Вместо него слава в основном досталась весьма самолюбивому человеку по имени Эдвин Хаббл. Хаббл родился в 1889 году на десять лет позже Эйнштейна, в маленьком городке в штате Миссури на краю плато Озарк, и рос там же и в пригороде Чикаго Уитоне, штат Иллинойс. Его отец был директором успешной страховой конторы, так что жизнь всегда была обеспеченной, и Эдвин пользовался щедрой материальной поддержкой. Это был физически сильный, одаренный спортсмен, обаятельный, остроумный красавец — по описанию Уильяма Г. Кроппера, он был «пожалуй, слишком красив»; «Адонис», по словам еще одного поклонника. Согласно его собственным рассказам, в жизни ему более или менее постоянно удавалось совершать героические поступки — спасать тонущих, выводить перепуганных людей в безопасное место на полях сражений во Франции, приводить в замешательство мировых чемпионов по боксу нокдаунами в показательных матчах.

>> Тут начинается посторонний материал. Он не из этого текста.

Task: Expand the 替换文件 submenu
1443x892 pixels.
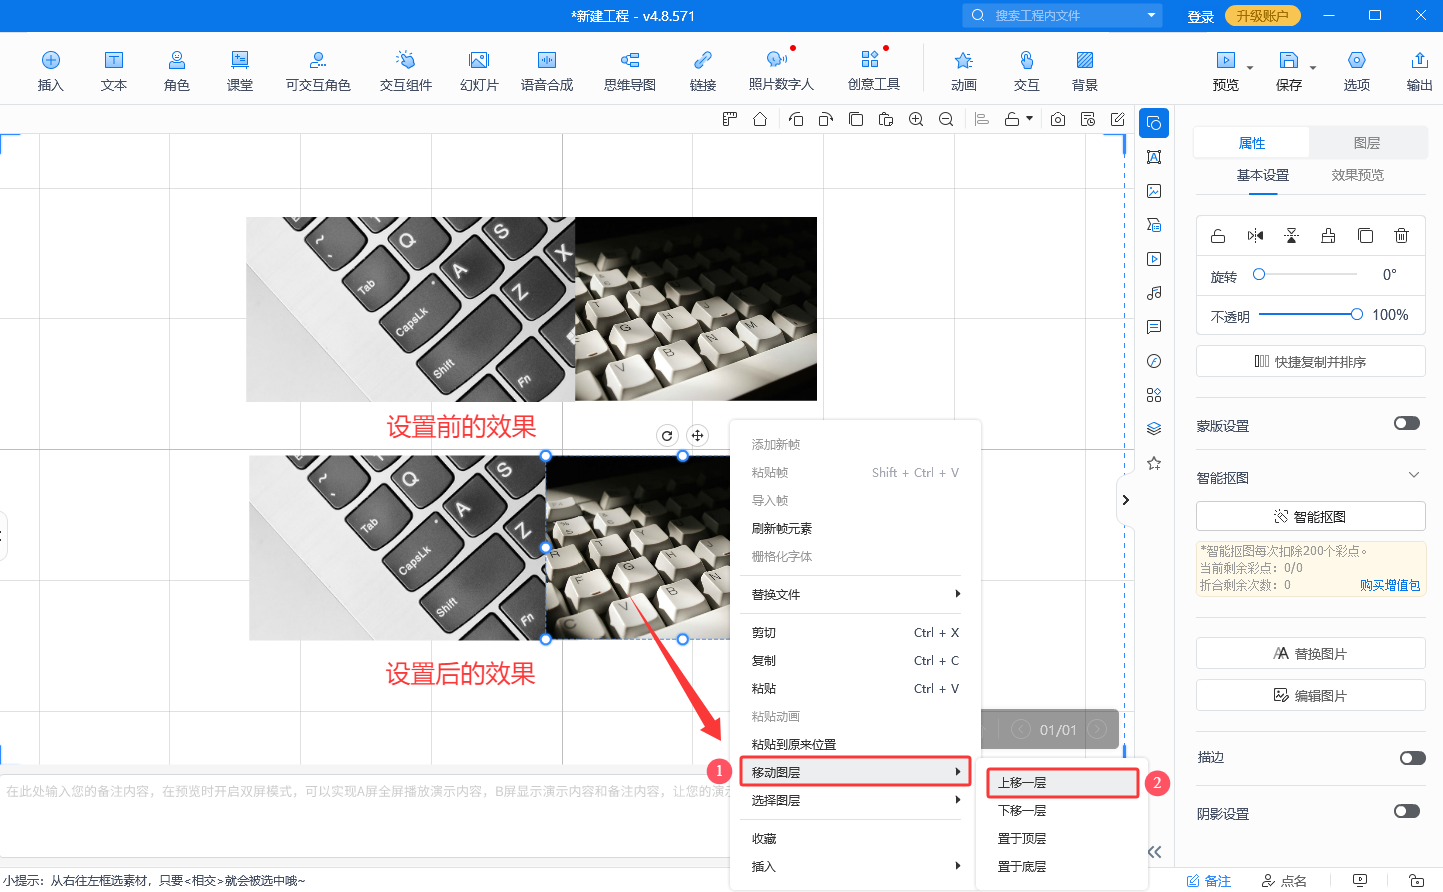Action: [855, 594]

Все это выглядело слишком хорошо, чтобы можно было поверить. Да… При всех своих талантах и способностях Хаббл к тому же был неисправимым лгуном.

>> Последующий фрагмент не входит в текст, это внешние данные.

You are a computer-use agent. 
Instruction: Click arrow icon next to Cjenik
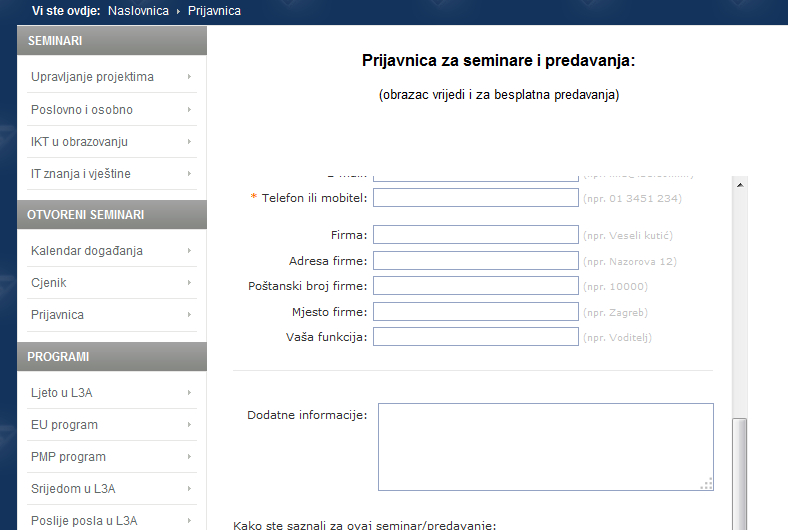pyautogui.click(x=189, y=282)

Это было более чем странно, ибо жизнь Хаббла с ранних лет была богата настоящими отличиями, порой на удивление обильными. В 1906 году за одни школьные соревнования полегкой атлетике он победил в прыжках с шестом, в толкании ядра, метании диска и молота, прыжках в высоту с места и с разбега и был в составе команды, выигравшей эстафету на одну милю, — словом, семь первых мест за одни соревнования, и вдобавок он был третьим в прыжках в длину. В том же году он установил рекорд штата Иллинойс в прыжках в высоту.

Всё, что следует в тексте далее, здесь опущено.